Task requirements:
Starting at the line that contains "Open the orange lightbulb sidebar icon", quote every line through the end of the entries, word for word, skipping the pictures.
= Beginning of Section =
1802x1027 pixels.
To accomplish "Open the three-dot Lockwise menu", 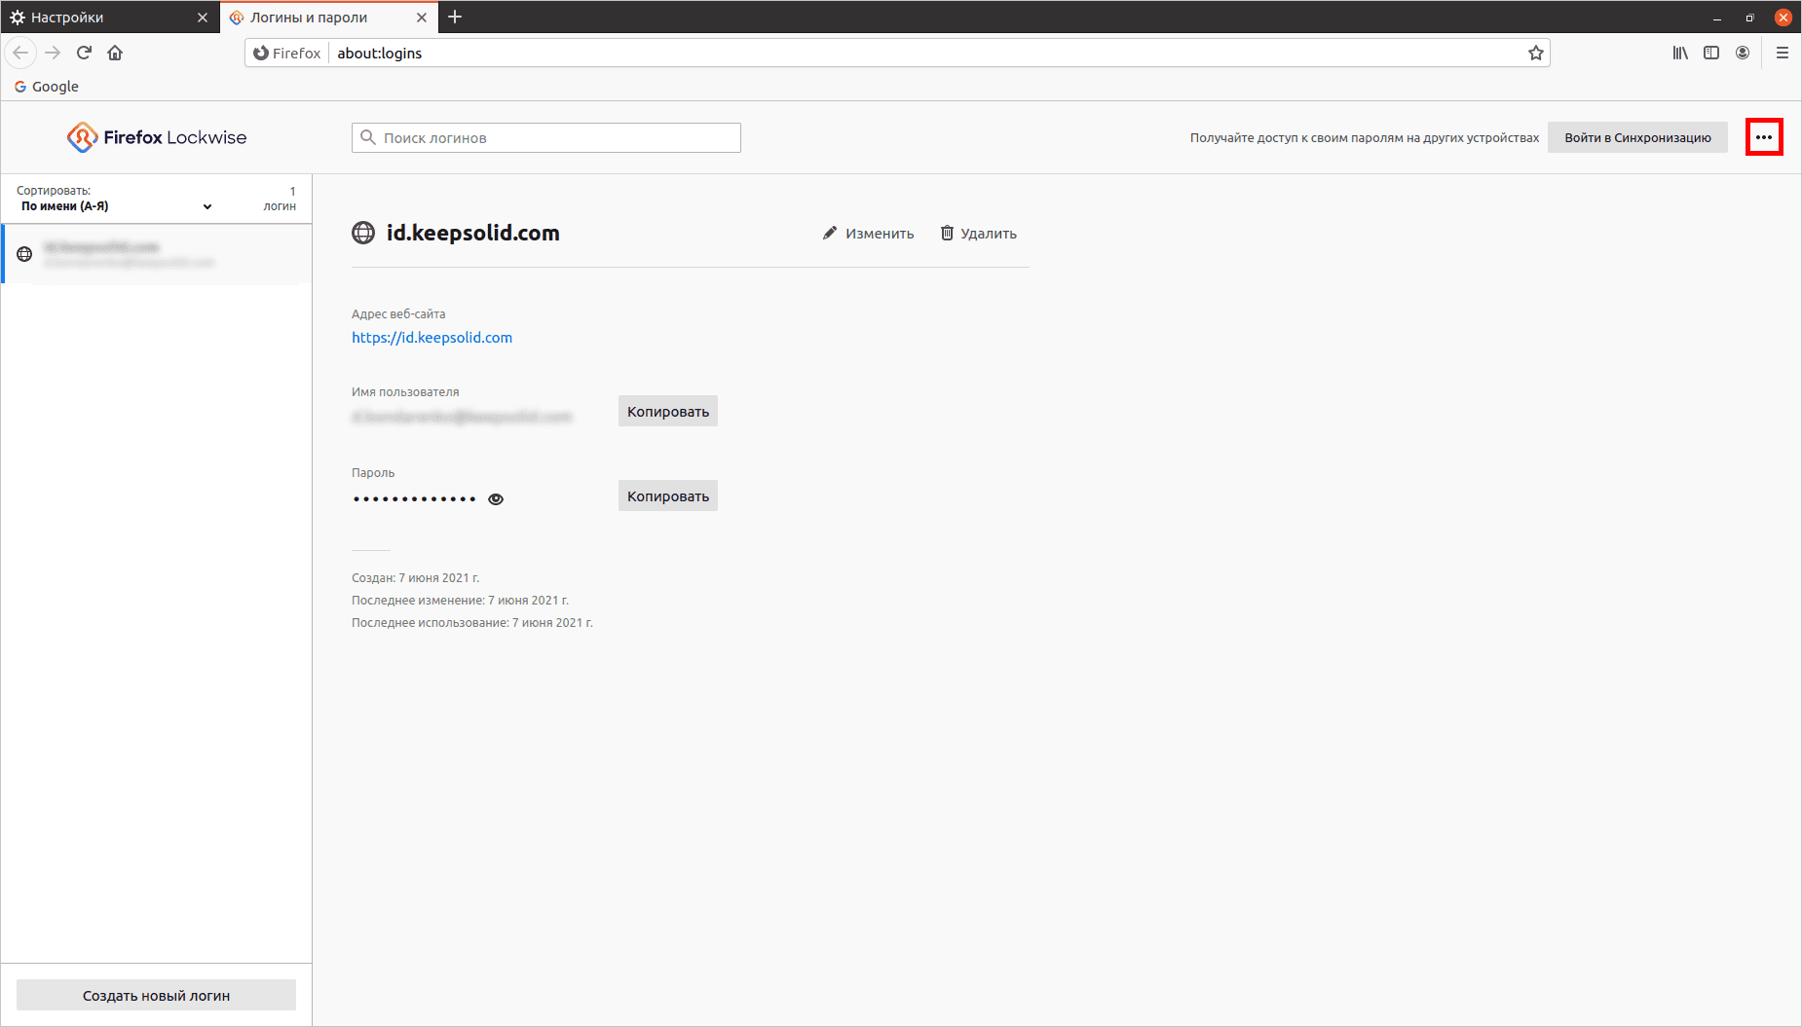I will pyautogui.click(x=1763, y=137).
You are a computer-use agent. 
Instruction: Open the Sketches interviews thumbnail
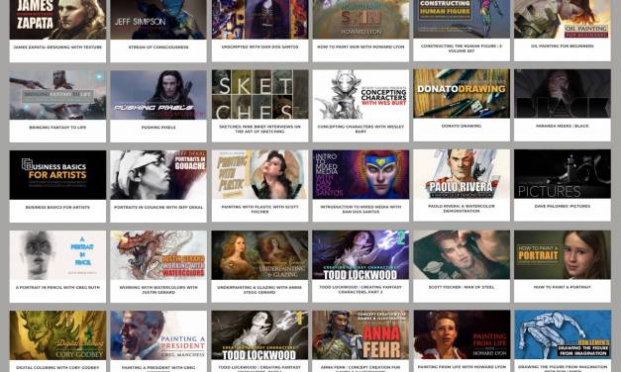(x=259, y=95)
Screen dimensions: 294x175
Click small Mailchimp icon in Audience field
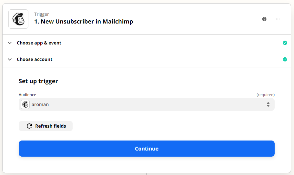[25, 104]
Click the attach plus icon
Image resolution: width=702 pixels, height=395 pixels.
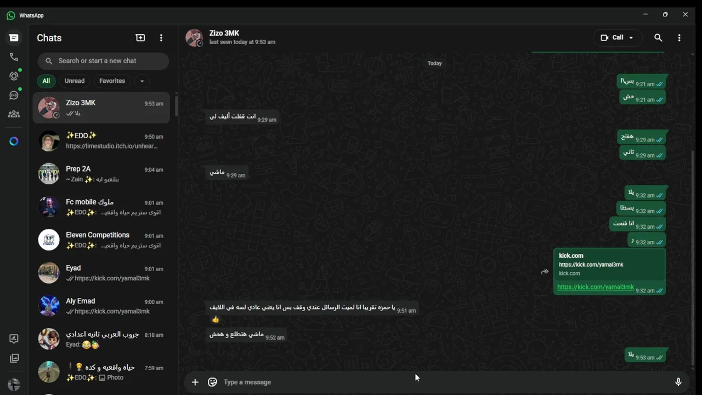pyautogui.click(x=195, y=382)
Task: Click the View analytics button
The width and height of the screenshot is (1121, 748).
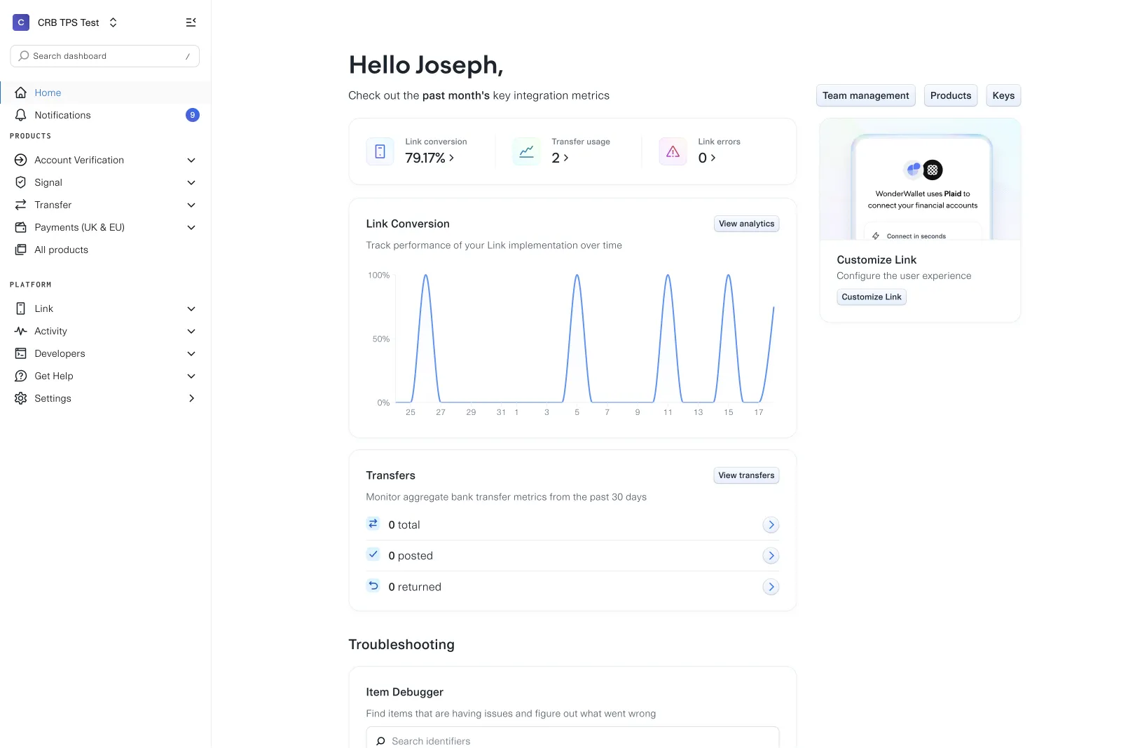Action: point(746,224)
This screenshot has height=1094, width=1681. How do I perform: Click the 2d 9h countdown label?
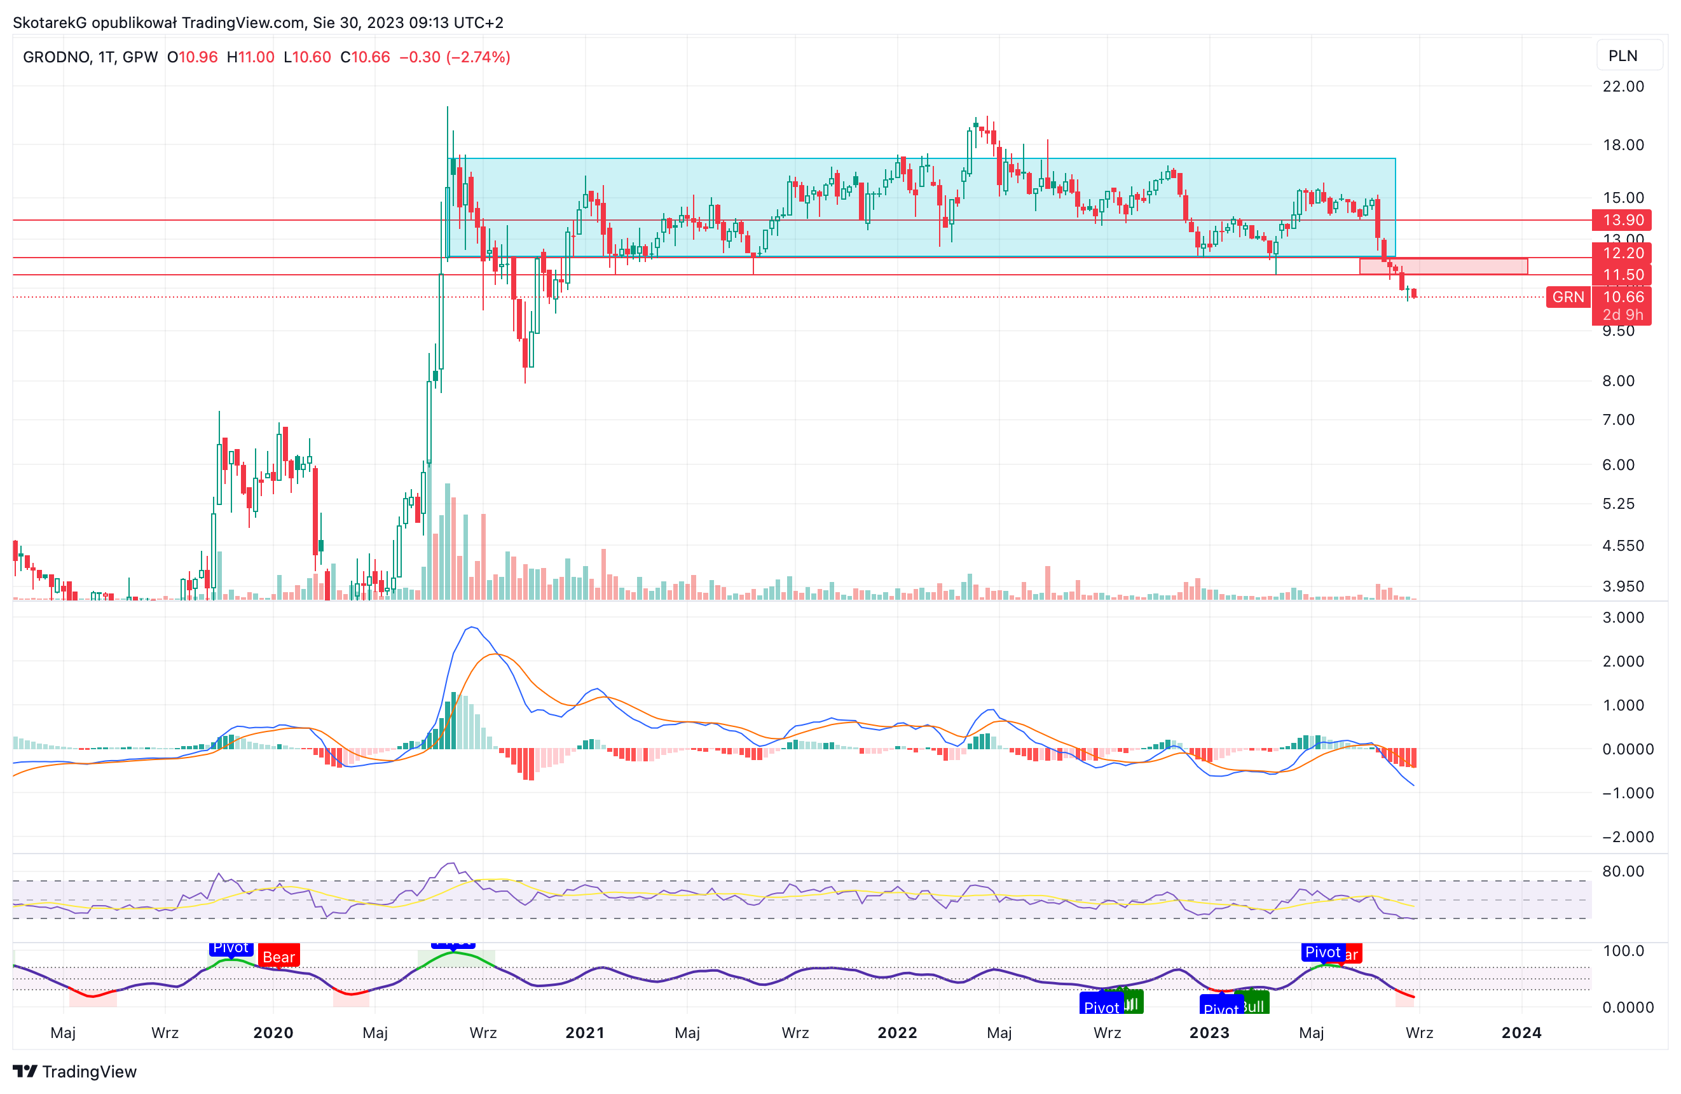pyautogui.click(x=1622, y=315)
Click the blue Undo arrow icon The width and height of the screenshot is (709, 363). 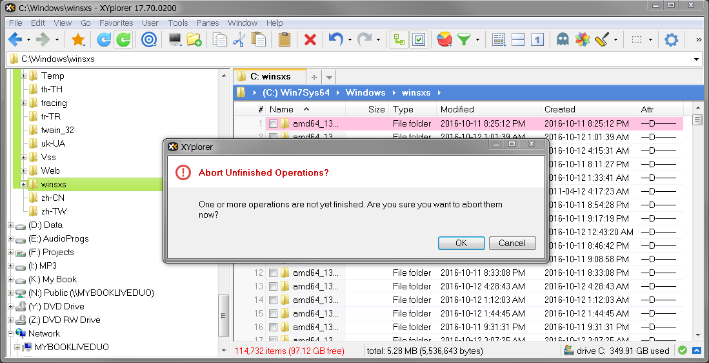pyautogui.click(x=335, y=40)
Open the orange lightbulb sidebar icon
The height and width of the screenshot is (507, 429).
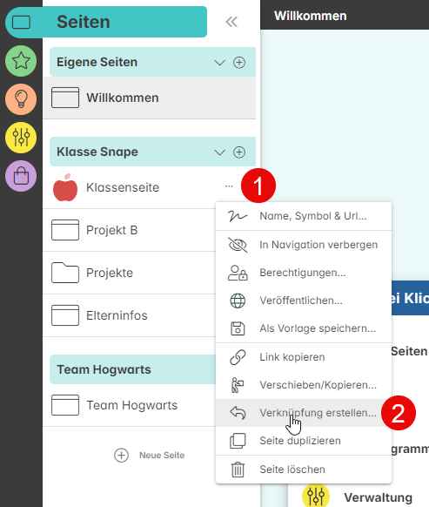click(21, 99)
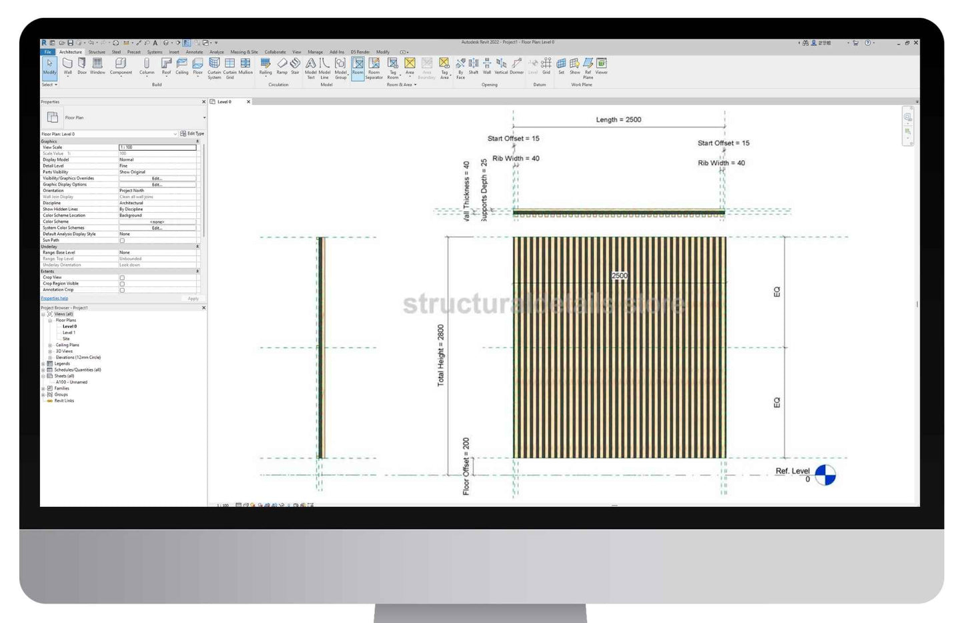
= End of Section =
Answer area:
Open the orange lightbulb sidebar icon
The height and width of the screenshot is (507, 429).
click(21, 99)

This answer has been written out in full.